Dimensions of 5.6 x 2.8 x 0.39-inch (141 x 71.9 x 9.9 mm) make it difficult for those with smaller mitts to operate the Fierce 2 one-handed, but those who are used to phones of this size will find that it fits pockets and purses about as well as other handsets.
When it comes to screen quality, the phone's 5-inch display is on the lower end. A 960x540 pixel-resolution yields a pixel density of 220ppi, for those who keep count. In real-world terms, it doesn't take much to see how dimly the screen glows at automatic brightness, or the gently hazy edges of icons and images. Even at full brightness, the Fierce 2's display is bright enough, though never blinding (in this case, that isn't particularly a good thing.) Viewing angles are also more narrow and readability blanches in strong sunlight.

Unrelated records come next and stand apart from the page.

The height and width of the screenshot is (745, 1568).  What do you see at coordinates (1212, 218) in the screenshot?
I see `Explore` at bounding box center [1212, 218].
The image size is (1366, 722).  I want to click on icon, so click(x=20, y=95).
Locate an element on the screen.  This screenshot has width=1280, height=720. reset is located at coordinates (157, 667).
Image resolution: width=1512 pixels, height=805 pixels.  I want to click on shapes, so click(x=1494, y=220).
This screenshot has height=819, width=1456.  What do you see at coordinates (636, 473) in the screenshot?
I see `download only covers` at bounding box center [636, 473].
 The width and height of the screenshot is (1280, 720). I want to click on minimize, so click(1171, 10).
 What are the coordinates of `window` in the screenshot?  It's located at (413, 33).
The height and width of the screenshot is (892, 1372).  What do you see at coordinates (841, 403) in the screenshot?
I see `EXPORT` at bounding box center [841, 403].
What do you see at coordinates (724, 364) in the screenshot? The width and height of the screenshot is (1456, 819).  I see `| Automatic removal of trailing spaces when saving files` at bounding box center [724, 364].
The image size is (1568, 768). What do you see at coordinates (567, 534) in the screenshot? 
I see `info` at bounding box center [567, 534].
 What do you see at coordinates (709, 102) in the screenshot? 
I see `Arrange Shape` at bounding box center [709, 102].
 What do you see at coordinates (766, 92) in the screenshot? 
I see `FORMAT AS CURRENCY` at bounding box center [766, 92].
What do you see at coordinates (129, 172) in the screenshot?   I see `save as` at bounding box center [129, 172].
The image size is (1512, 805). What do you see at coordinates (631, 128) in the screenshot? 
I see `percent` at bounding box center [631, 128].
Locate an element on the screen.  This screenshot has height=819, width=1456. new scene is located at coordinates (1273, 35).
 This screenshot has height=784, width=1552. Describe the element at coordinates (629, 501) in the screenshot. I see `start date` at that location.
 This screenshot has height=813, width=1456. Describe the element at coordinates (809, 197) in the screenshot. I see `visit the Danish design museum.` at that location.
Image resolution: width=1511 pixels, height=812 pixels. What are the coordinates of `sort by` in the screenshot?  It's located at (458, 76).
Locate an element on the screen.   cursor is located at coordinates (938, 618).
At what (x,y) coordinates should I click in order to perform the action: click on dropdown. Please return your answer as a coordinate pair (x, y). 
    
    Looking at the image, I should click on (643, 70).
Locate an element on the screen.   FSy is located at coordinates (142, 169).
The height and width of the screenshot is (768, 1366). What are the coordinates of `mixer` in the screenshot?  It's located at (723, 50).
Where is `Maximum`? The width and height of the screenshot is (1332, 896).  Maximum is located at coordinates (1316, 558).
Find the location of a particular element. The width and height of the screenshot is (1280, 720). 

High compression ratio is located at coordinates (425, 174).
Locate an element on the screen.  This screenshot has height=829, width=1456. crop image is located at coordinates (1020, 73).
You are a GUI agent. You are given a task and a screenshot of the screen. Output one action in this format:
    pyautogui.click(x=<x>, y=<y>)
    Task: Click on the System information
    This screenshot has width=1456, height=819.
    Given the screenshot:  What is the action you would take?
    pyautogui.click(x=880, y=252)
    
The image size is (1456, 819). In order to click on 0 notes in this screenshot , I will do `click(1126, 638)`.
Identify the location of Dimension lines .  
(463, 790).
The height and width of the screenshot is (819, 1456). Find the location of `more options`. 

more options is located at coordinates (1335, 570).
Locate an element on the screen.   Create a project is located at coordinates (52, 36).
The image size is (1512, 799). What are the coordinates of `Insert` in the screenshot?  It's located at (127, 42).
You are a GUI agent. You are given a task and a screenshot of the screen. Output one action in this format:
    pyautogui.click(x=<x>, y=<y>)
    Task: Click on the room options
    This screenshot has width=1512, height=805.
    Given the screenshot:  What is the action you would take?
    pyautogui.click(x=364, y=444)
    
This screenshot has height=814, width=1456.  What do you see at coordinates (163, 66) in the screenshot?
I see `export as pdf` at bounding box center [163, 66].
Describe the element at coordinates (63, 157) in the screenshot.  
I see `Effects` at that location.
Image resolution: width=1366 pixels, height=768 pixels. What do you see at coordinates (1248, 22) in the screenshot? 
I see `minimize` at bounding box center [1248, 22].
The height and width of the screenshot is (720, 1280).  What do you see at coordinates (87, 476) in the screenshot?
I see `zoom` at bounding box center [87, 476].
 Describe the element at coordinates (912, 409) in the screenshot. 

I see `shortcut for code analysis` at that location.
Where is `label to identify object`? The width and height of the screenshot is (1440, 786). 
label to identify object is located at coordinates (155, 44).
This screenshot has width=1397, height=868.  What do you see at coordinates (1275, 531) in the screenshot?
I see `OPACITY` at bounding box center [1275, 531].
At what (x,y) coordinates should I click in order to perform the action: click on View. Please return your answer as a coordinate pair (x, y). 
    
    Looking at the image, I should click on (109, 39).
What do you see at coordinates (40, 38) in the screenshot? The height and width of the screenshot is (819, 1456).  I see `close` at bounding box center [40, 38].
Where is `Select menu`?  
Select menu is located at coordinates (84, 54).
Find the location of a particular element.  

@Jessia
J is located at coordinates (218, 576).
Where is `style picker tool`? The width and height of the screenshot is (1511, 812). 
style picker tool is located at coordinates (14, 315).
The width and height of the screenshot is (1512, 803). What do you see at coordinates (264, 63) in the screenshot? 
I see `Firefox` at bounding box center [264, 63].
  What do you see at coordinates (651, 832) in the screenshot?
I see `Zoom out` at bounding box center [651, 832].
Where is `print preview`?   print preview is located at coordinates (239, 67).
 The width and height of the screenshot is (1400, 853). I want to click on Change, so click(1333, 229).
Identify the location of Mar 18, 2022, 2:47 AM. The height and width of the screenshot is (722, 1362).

Below the display, customary capacitive buttons take you back and home (or launch Google Now). Interestingly, the Fierce 2 hasn't adopted the new button for recent windows. Instead, a menu button acts as your shortcut to widgets and wallpaper.
OS and apps
Lovers of the stripped-down Android look and feel will appreciate Alcatel's restraint with dressing up the 4.4.2 KitKat OS. There's still some of the handset-maker's mark, like on the lock screen for instance, but extras are minimal.
One exception is the SwiftKey keyboard, which is preloaded by default, though you can always change this in the settings.
On top of Google's usual apps and services, you'll find a number of extra programs preloaded in the Fierce 2, including Adobe Reader and compass and flashlight apps. There's a note-taking app as well as Lookout security, and you'll also be able to tune into an FM radio. T-Mobile's own apps are portals to some of the carrier's services, like visual voicemail and T-Mobile TV.
Cameras and video
Autofocus and flash are two things going for the Fierce 2's 5-megapixel camera. Unfortunately, image quality isn't one of them. You do get settings like HDR and Panorama, and there's burst shot as well. While you can monkey around with timer settings, you won't be able to access more advanced features like white balance settings or effects.
Colors are a little more blued than real-world objects, but it's the camera's inability to achieve a crisp, sharp focus that makes it so underwhelming.
Video quality from the 720p HD recorder was also poor. Inside, the camera struggled to focus but never managed to nail down a defining edge. It also fought against lighting changes in the scene, oftentimes losing out and over- or underexposing the scene. Subjects being videotaped sounded quiet. The picture looked better on outdoor scenes taken in natural light, but competition from the wind and environment took its toll in the form of weak audio.
Chunky outcroppings of pixels define the landscape of the Fierce 2's 0.3-megapixel (VGA) front-facing camera. The color balance isn't bad, but its images are splotchy and uneven, with a veritable rainbow of smudgy color stippling the skin, post-impressionist-style. The natural airbrushing erases your less-desirable signs of aging, which is the nice way of saying that the image is a hazy reproduction at best.